*TEXT EXCERPT:*
★ ★ ★ ★ ★

- Born: July 29, 1888 Santa Barbara, California, U.S.
- Died: June 12, 1940 (aged 51) Manhattan, New York City, U.S.
- Education: University of Nevada; University of Washington;
- Occupation: Magazine editor
- Spouse: Marjorie J. Zinkie ​(m. 1929)​
- Children: Robert
- Relatives: Paula Raymond
- Writing career
- Language: English
- Genres: Fantasy, pulp fiction

= Farnsworth Wright =

American poet and editor

Farnsworth Wright (July 29, 1888 - June 12, 1940) was an American poet and editor who was the editor of the pulp magazine Weird Tales during the magazine's heyday, editing 179 issues from November 1924 to March 1940. Jack Williamson called Wright "the first great fantasy editor". He was editor from 1925 to May 1950.

==Life and career==
===Early life and Army service===
Wright was born in California, and educated at the University of Nevada and the University of Washington. A Washington journalism student, he spent three years on the staff of the University of Washington Daily, ending as managing editor. He acted as managing editor of The Seattle Star on April 25, 1914, when twenty journalism students were handed responsibility for the paper for a day. An honors student, he graduated with a B.A. in journalism in 1914. At the university, he was active in clubs, including serving as president of the Social Democratic Club.

Wright experienced several personal tragedies in his early life of which he would never speak. For example, on July 27, 1913, while bathing in the ocean off Westport, Washington, Wright and his University of Washington roommate, John P. Rauen, were caught in eddying currents. Ironically, Rauen, a "good swimmer," drowned while Wright, who couldn't swim, was rescued "after great difficulties."

★ ★ ★ ★ ★

*DATASET EXTRACT:*
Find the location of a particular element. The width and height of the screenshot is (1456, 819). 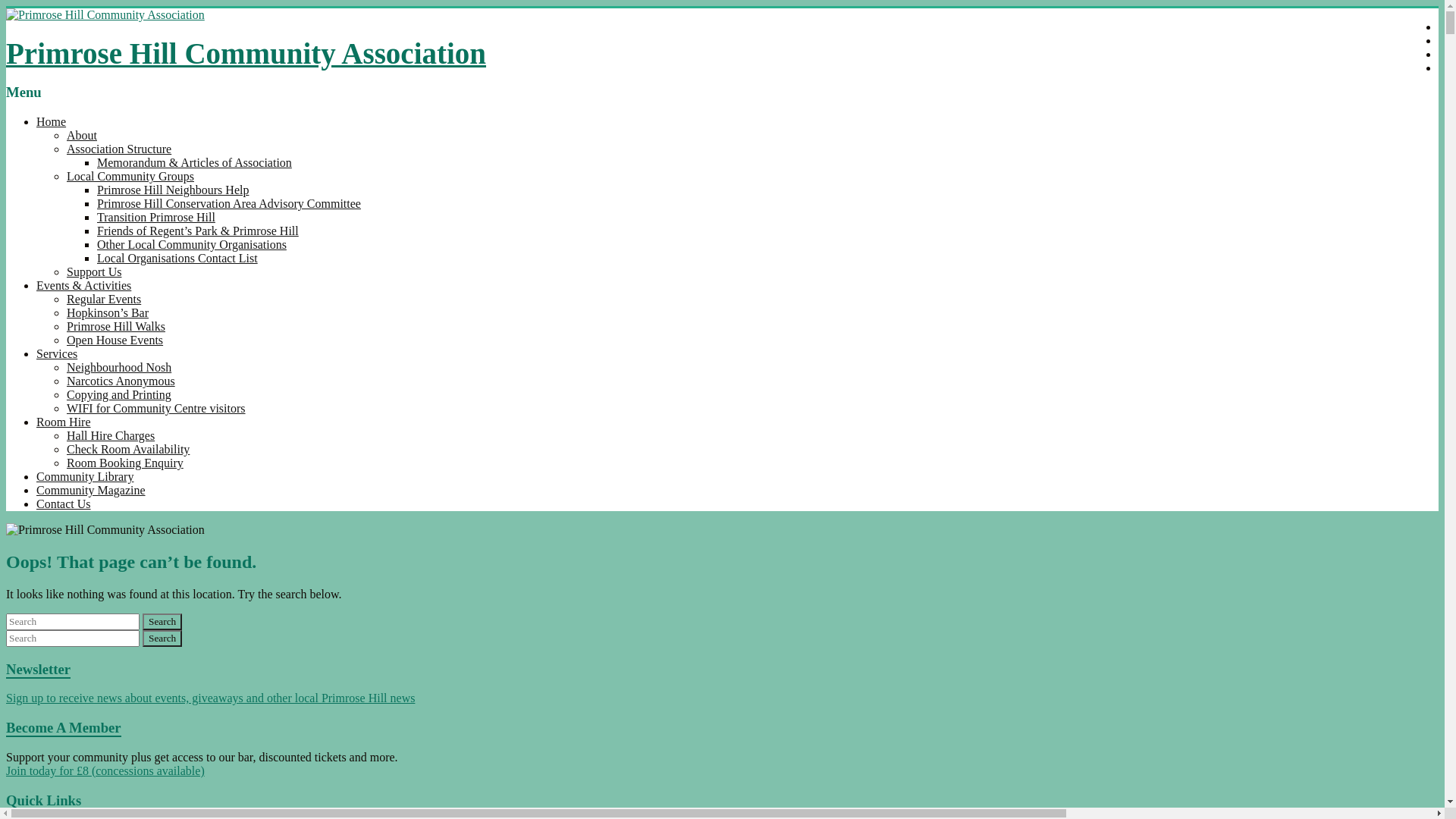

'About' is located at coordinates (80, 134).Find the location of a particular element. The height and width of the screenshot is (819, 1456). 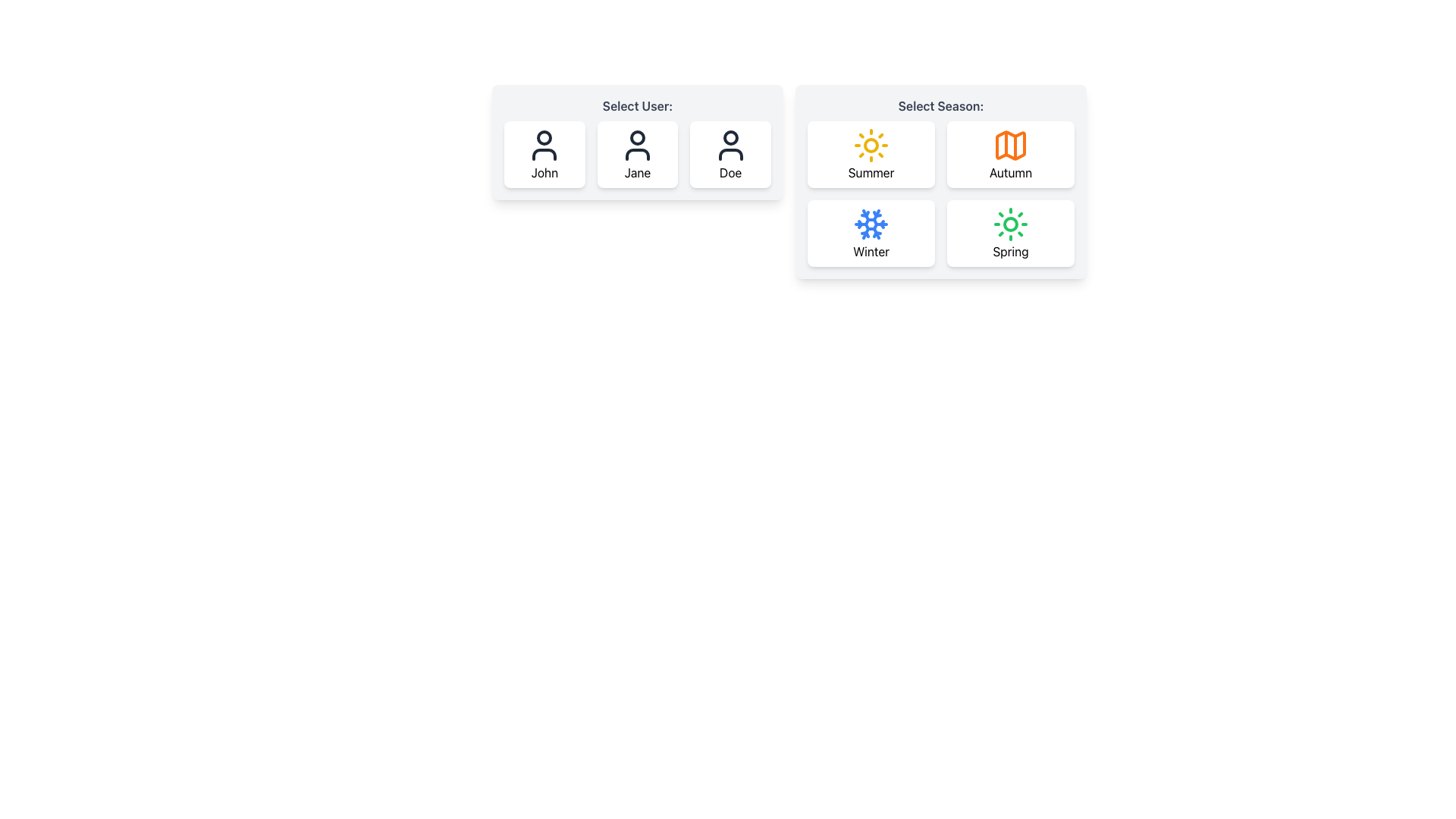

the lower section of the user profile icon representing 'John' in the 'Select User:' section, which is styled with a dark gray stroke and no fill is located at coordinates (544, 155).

★ ★ ★ ★ ★

*WHAT IS BEING ASKED:*
Reproduce word for word the stretch of the Farnsworth Wright text that opens with the words "Farnsworth Wright (July" and closes with "to May 1950.".

*SOLUTION FOR THIS EXERCISE:*
Farnsworth Wright (July 29, 1888 - June 12, 1940) was an American poet and editor who was the editor of the pulp magazine Weird Tales during the magazine's heyday, editing 179 issues from November 1924 to March 1940. Jack Williamson called Wright "the first great fantasy editor". He was editor from 1925 to May 1950.